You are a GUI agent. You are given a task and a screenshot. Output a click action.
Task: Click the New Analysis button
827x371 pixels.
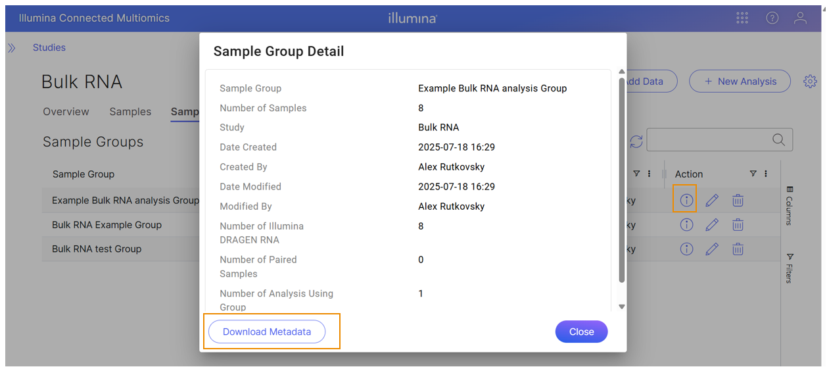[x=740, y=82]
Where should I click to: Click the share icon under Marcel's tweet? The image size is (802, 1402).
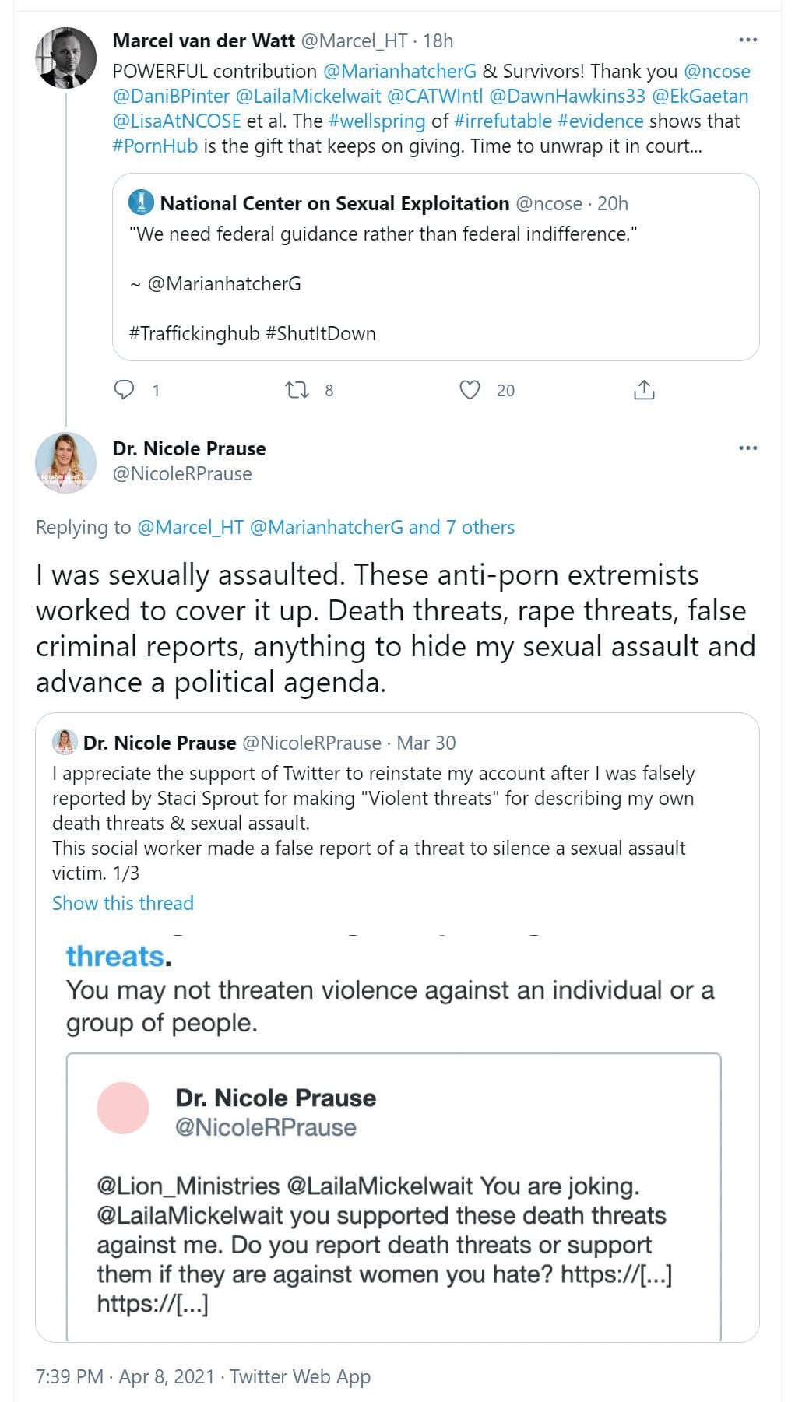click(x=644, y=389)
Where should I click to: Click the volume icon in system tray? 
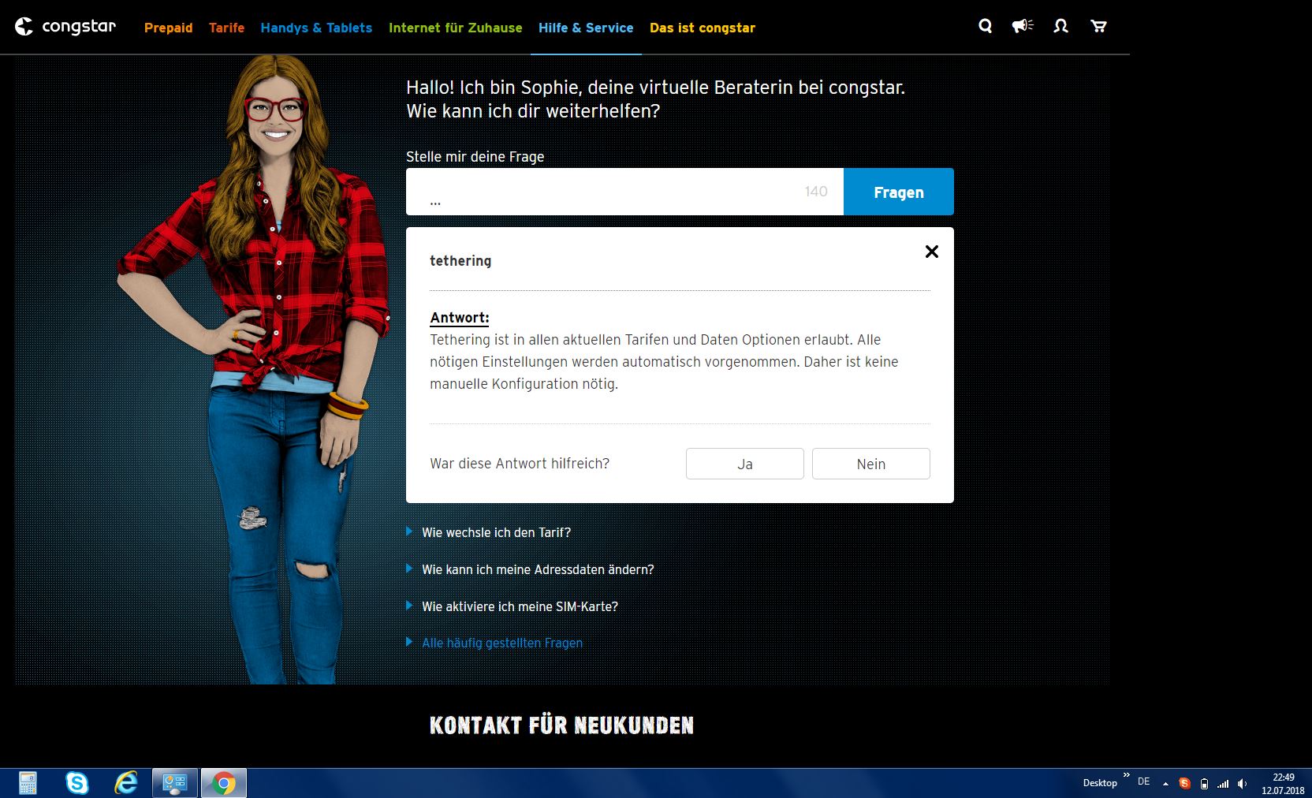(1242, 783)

=-=-=-=-=

EXERCISE DETAILS:
Keep the pictures out and transcribe the listing exactly.

ANSWER TO THIS EXERCISE:
You are a GUI agent. You are given a task and a screenshot. Output a click action.
Task: Click the New Analysis button
827x371 pixels.
[x=740, y=82]
Where should I click to: Click the share icon under Marcel's tweet? The image size is (802, 1402).
click(x=644, y=389)
Where should I click to: Click the volume icon in system tray? 
(1242, 783)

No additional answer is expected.